Today, the scenario ‘Liberty City’ spraypainted is taken for granted, not even an issue. What could it even mean to expect anything else? Tonight that’s an insuperable problem because the Maffia inferno can only ignite if the pain, the anger, the disappointment, the anxiety Stewart channels are there in the crowd to be fanned and fuelled. If that is to say, there is some possibility of a circuit of affect, or better, dis-affect between crowd and band. In those conditions, the Maffia alchemy could transform tribulation into exultant ego-dissolution, punk and metal nihilism into a funk celebration.
But that could not happen tonight. The crowd lacks any cohesion, what you might expect when four or five rather disparate acts are pushed into the same bill. ‘Here we are now, entertain us’. But the Maffia aren’t for idle passers by. A stream of latecomer lager-lads shove past (are these fuckaz hired by someone to ensure all shows in London are mean, miserable territorial wars?) , barely interested but convinced that they have the absolute right to the best view of the Spectacle, no matter how many folk they have to trample over to get it. My Latin temper snaps, and I’m censured by a security guard. This is like being in a bus queue. One of the shovers spits in I.T.’s hair.
The Maffia probably play as well as they ever have. ‘Forbidden Colours’ is done as a fragile ballad blasted by artillery shells of Leblanc percussion and radioactive washes of reverb.
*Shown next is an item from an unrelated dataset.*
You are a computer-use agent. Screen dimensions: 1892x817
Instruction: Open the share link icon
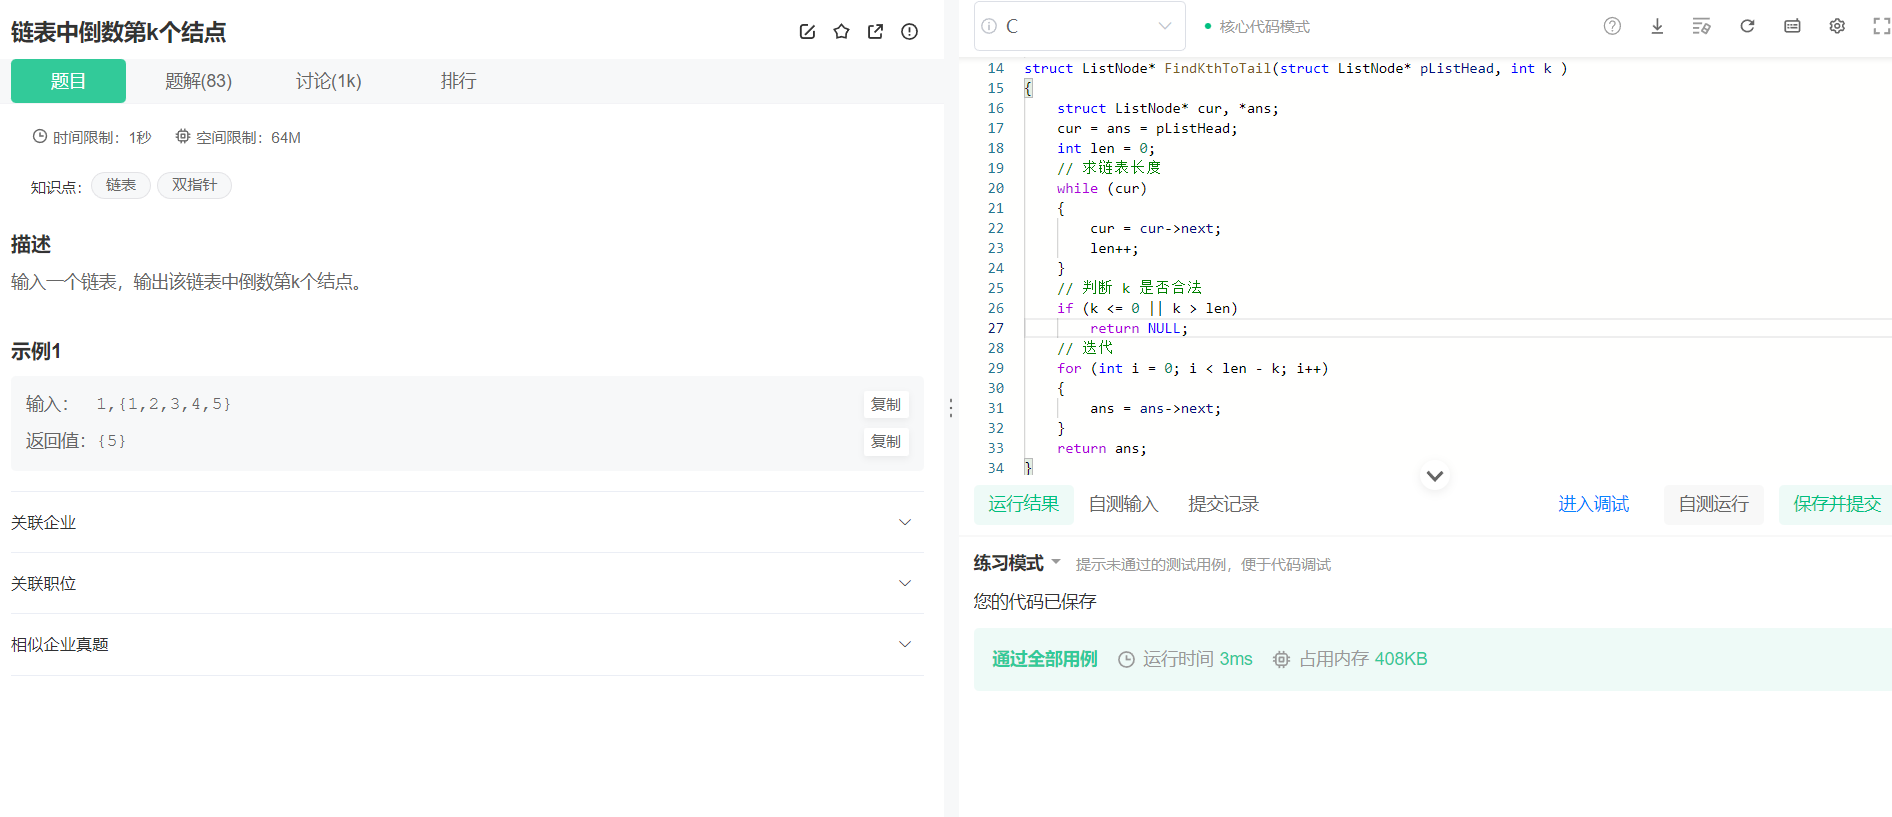pos(875,32)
But for the most part – on the rallying cry for the dispossessed that is ‘Resistance of the Cell’, on the brutalist-funk sexual deprogramming of ‘Hypnotized’, on the straining against the limits of the acceptable of ‘Hysteria’ – they are a vicious, viscous, adrenally-wired riff-machine (imagine the Stooges passing from ‘being funky’ into actually playing funk) powered by the heaviest of vintage Tommy Boy beats. Stewart’s vocal, reverbed and distorted into a Munch scream, a strangled Dalek screech, is still the Artaud howl he started to use nigh on three decades ago on the earliest Pop Group recordings.
But tonight it doesn’t connect like it should. I can’t get to Now. Two people in front of me are incessantly chatting (what is it that makes people pay 18 quid for a ticket only for them to jabber constantly?) There are pockets of rapt dancing, but far too much dissolute milling about. No crowd dynamics.
Stewart looks disconsolate, isolated. I sympathise.
Tonight, London 2005 seems sullen, indifferent.
Later, an hour or so after the set has finished, we spy Stewart standing just behind us. I want to say something, but before I can, he’s gone.
I doubt I’ll ever see him play live again.